Here on the day after Thanksgiving, our refrigerators are packed with all of the goodness of Thanksgiving. And even if you celebrated at away from your kitchen, you may find a lot of these ingredients at your disposal on any day of the year.
Here's what you need to do to keep these leftovers healthy! Chef Toby reminds us "In less than a month we're going to do this all over again. You don't want to spend a quarter of a year trying to lose the weight!"
When you're going for that turkey sandwich, Toby says to "Forget the mayo!" Grab an olive oil spread, or use a better butter...one that has Omega-3 fatty acids.
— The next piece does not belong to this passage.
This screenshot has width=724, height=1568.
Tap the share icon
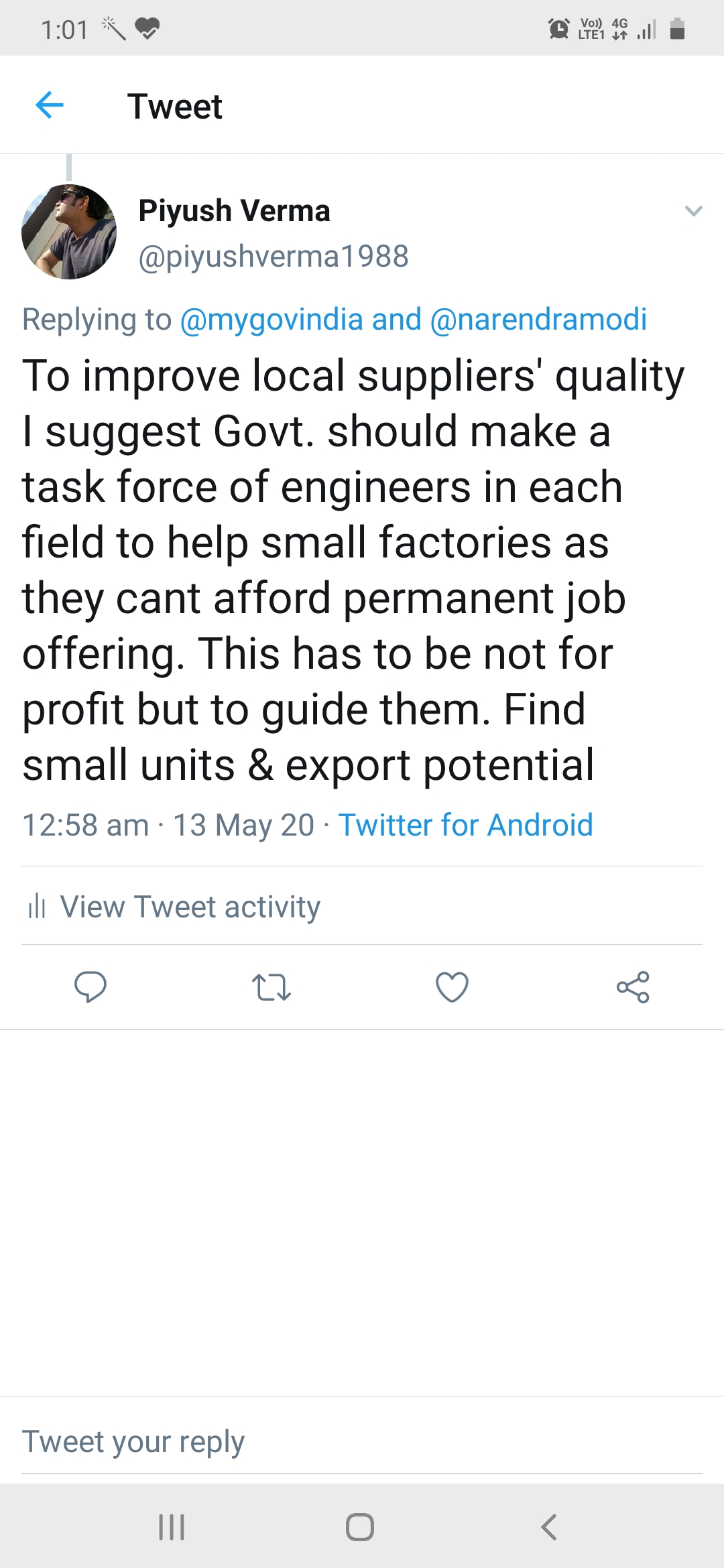coord(633,987)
Those are essential for heart health.
A nice hummus and veggie plate is a great way to utilize those leftover raw vegetables that we set out. And that means we're not forced to go back to that unhealthy french onion dip.
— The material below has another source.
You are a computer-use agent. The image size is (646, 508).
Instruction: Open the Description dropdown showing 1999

And speaking of onion, why not try a Turkey Bruschetta? Add a little minced onion, chopped cherry tomato, and balsamic vinegar. Pulse that in a blender or do a rough-chop. If you've got some stale bread, just toast that off under a broiler and you've got a tasty, healthy leftover.
Yesterday, Chef Toby served a "Wild rice with cranberry and pecans." His solution to that in a leftover? Take some smart butter and put it in an acorn squash. Bake that off until it's softened. Take it out of the oven, add the rice into the squash and then top that with some leftover turkey.
Wondering what do you do with the leftover cranberry sauce? Take some Greek Yogurt and incorporate it with the cranberry sauce! Put that on top of some granola or cereal and you've got a nice breakfast treat.
If you want to please the kids, how about a healthy quesadilla? Put some turkey onto a large whole wheat tortilla, add some nonfat mozzarella and you've got a healthy quesadilla. Just don't lather on the butter. Use a healthier cooking spray before you put it in that skillet.
Finally, for an lighter meal? Add some of the rice on top of some kale and mixed greens, top with turkey, and drizzle some light dressing on the top.